PENMAN – P(page) and then NAME(style) reversed containing N(northern)
23 Produce missing western God (4)
ARES – WARES(produce) minus W(western)

81 comments on “Times 28744 – Whoops”

  1. Paella being my absolute favourite dish, never thought of it as a “chicken stew” but I suppose it could be so described. 40+ minutes bottom to top solve, and initially put in “pash” for 6a!

        1. I put PASH in straight away and took a while to realise it was wrong when stuck in the NE corner as a result.

  2. Blew it. Had all but EAST and HERO’S WELCOME by about 20, spent 5 whole minutes sorting them out then found I’d stupidly put EROS (unparsed) instead of ARES so DNF. Still don’t get EAST definition and was obliged to George for many others that went in unparsed, especially the long acrosses, HOOK and the aforementioned welcome. Some really nice clues here, though I had a MEH at PENMAN and at the idea of PAELLA being a chicken stew.

      1. Ah, OK, thank you isla3! It makes sense now though I suspect I won’t be alone in being puzzled by this and more than a few others…

    1. Bad luck, Lindsay! I so nearly ended up with EROS my LOI! Only the unparsability of it made me check and re-appraise. ARES barely known, but so obvious if one thinks of wares. If the setter has ever eaten paella that was a stew, then he is missing out on one of the great dishes of the world, to say nothing of rabbit, seafood, pork, beef or vegetable paella.

  3. Liked it, entertaining and humourous. Wasn’t sure if something really clever was going on in the HERA clue, but having consulted the Oracle (wikipedia) it looks like no.
    A relative walk in the park, after a hard start to the week and a silly error yesterday. Friday shocker coming?

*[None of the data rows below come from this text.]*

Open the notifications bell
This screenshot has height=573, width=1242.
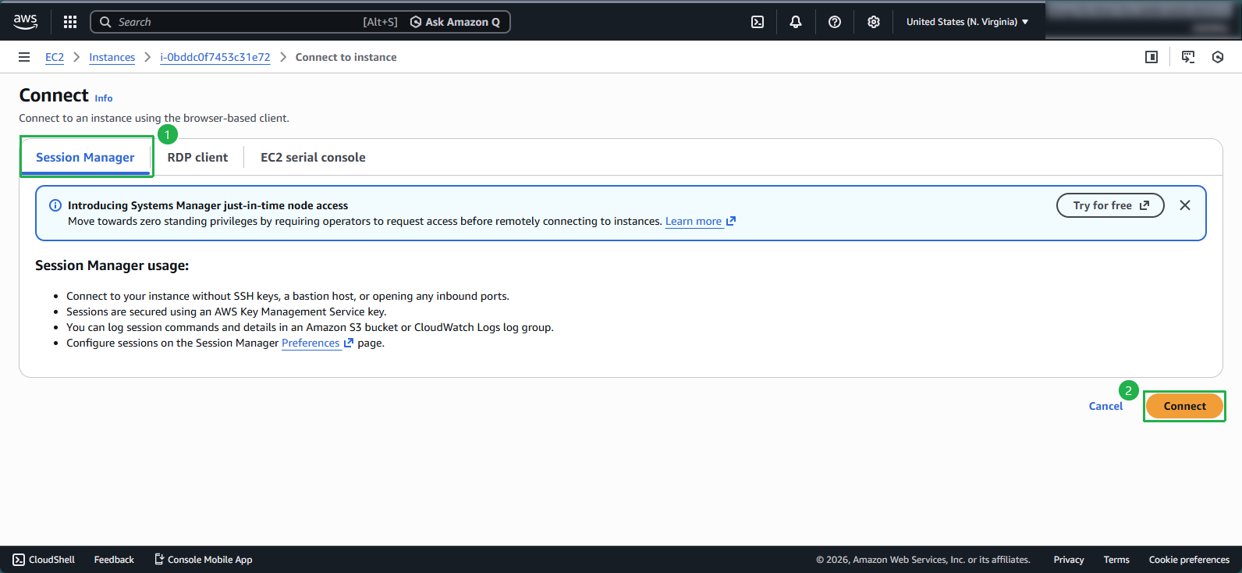(796, 22)
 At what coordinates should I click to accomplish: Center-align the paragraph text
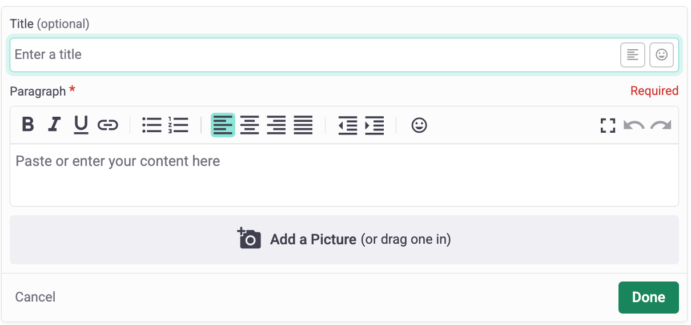tap(250, 124)
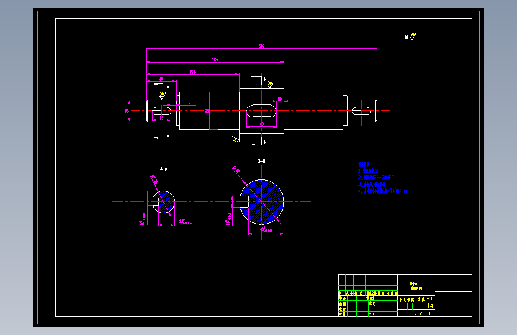Click the A-A section view title
The image size is (517, 335).
coord(163,169)
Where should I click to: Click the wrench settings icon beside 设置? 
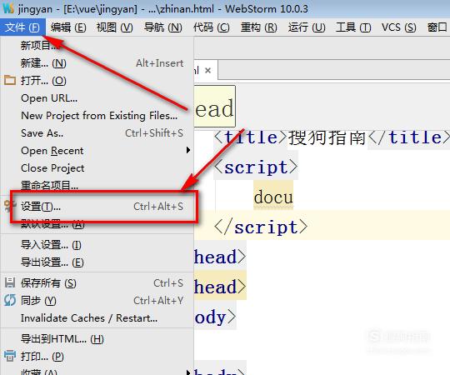click(10, 206)
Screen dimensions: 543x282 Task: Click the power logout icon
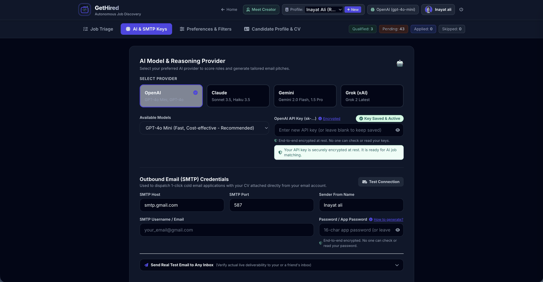pos(461,10)
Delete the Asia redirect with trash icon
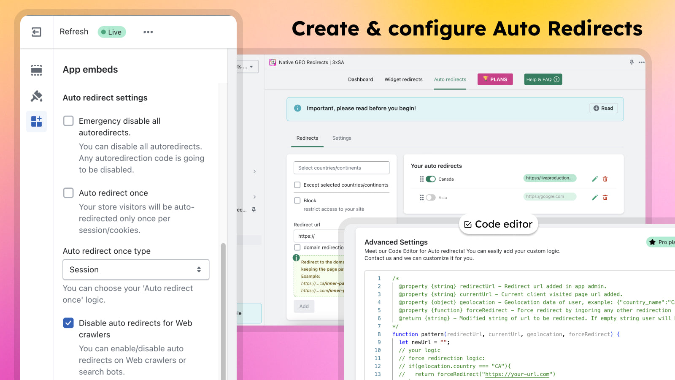 (605, 198)
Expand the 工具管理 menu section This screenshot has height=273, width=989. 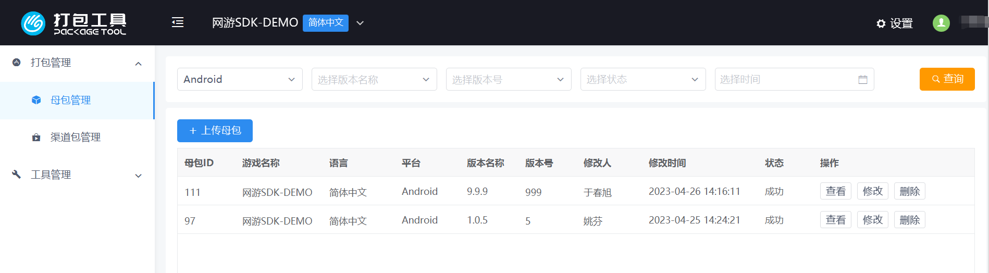tap(138, 176)
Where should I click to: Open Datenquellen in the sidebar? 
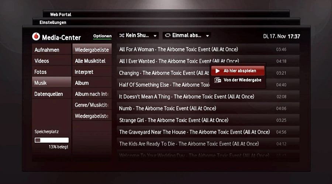click(x=49, y=94)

  4. Top seemed easy, then I got distracted, had dinner, and took a while to find the wavelength again. Saw PENMAN (Shem?) a long time before I accepted “style” as NAME—guess it is as in “Peter Parker styled himself the Amazing Spider-Man.” And WARES just seems wrong for “Produce,” which usually means something from a garden or farm. PAELLA I think of as a rice dish, and seems that’s normally the first part of any description. SEAM BOWLER was, of course, a long time coming. POI EAST, after PARLOUS and before LORD OF THE FLIES, which I read in high school and like to think now is unduly pessimistic.

    A HOOK is something a “tune” has, not the entire melody. “Riff” might’ve worked.

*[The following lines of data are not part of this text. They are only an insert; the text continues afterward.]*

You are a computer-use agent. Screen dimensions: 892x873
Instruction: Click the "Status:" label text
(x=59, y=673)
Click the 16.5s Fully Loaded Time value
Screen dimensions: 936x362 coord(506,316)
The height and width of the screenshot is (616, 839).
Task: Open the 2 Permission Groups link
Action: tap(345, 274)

  5. I stopped the clock at 36 minutes but for the second consecutive day when I came to read the blog I found I had omitted an answer – one that had eluded me during the solve so I had intended to return to it at the end but then forgot. Yesterday it was ‘fichu’, today it was ARES. Like Lindsay I had thought of EROS here, but was unable to parse it so it didn’t go in.

    Elsewhere I wasn’t entirely convinced by ‘author / PENMAN’ but it turns out to be in the usual sources, although in every case ‘author’ is the final meaning after two or three others. I wondered if there might be an author actually named Penman and there is one who may qualify, the American historical novelist, Sharon Kay Penman (1945-2021). I never heard of her, but she could be very famous for all I know.

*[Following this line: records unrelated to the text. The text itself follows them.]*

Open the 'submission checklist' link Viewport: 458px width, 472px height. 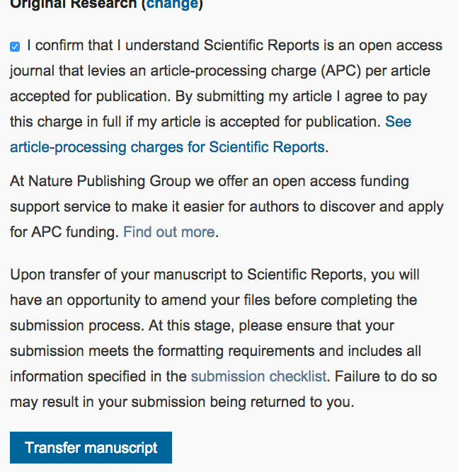258,376
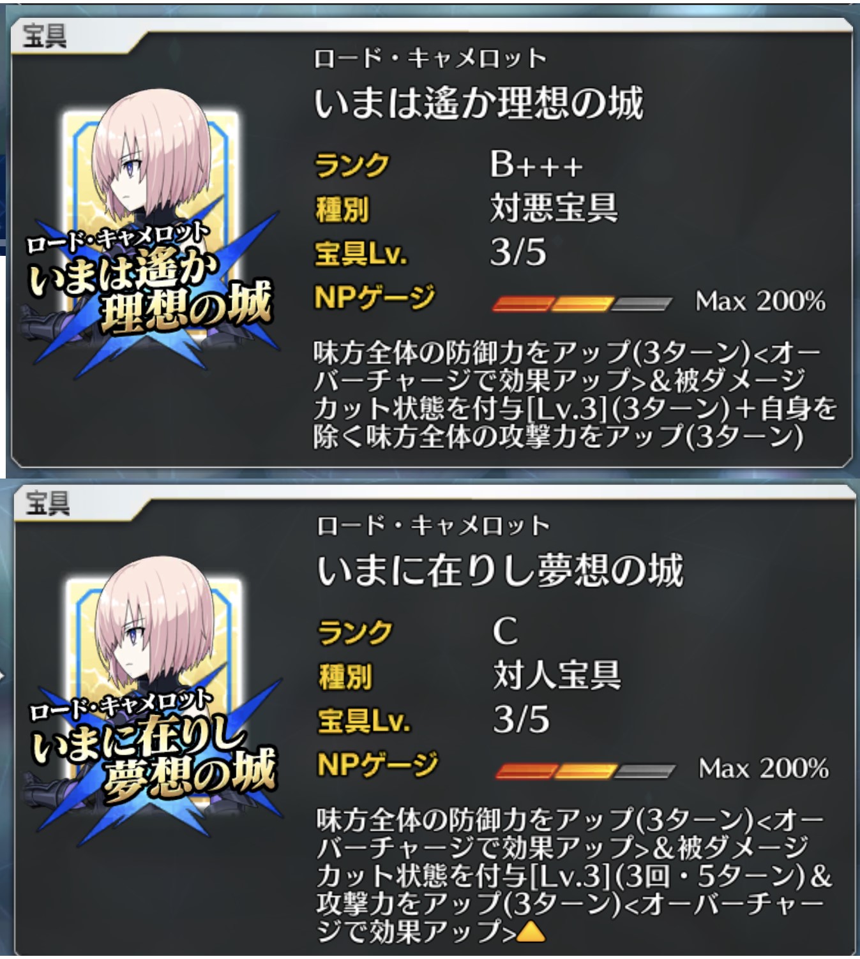Click the lower 宝具 panel header tab
Viewport: 860px width, 959px height.
47,503
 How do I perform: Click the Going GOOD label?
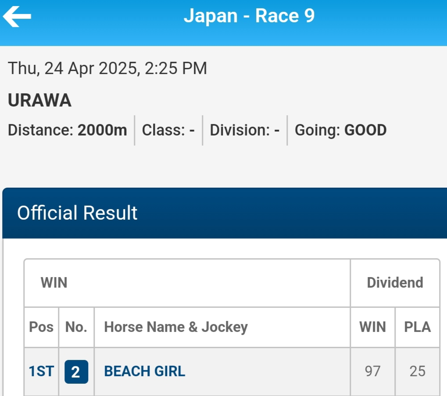coord(340,130)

    Several definitions of PAELLA omit reference to chicken as an ingredient or specify it as one of several optional extras. The only consistent ingredients are rice and saffron so I’d argue that ‘rice dish’ is the only accurate way to describe it in general terms.

    1. … but of course it is the setter’s job to combine deviousness with legitimacy. I think s/he just about manages that here. Any mention of ‘rice’ would’ve made it far too obvious.

      1. Agreed, and I’ve already had a discussion elsewhere this morning in support of the setter’s right to be devious. My slight quibble with chicken here is that it makes the definition ‘by example’ which weakens it even if we accept that DBEs don’t necessarily have to be signalled these days.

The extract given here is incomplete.